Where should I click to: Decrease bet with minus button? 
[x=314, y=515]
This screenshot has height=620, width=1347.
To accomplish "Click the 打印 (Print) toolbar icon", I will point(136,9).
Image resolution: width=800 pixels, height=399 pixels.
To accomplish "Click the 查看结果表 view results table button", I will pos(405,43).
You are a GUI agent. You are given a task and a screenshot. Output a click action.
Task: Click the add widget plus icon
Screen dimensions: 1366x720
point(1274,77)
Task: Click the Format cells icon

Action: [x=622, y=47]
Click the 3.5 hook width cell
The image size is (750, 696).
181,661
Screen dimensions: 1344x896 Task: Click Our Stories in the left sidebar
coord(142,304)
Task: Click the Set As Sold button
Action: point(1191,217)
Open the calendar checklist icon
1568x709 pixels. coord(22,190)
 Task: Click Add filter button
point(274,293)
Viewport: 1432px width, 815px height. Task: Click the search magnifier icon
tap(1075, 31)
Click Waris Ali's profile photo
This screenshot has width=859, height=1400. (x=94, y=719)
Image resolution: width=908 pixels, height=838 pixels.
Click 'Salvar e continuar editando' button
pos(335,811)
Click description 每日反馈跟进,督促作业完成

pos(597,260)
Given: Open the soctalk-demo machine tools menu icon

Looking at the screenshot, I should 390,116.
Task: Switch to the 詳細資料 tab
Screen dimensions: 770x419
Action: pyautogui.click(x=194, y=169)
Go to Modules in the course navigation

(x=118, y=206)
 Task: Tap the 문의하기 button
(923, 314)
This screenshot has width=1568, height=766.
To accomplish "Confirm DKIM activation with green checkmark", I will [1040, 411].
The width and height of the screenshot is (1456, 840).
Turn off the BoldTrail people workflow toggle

• • •

**REQUIRED WORK**. Take from the material every line that holds "resolution".

**SOLUTION TO THE PROBLEM**.
Image resolution: width=800 pixels, height=399 pixels.
Image resolution: width=908 pixels, height=838 pixels.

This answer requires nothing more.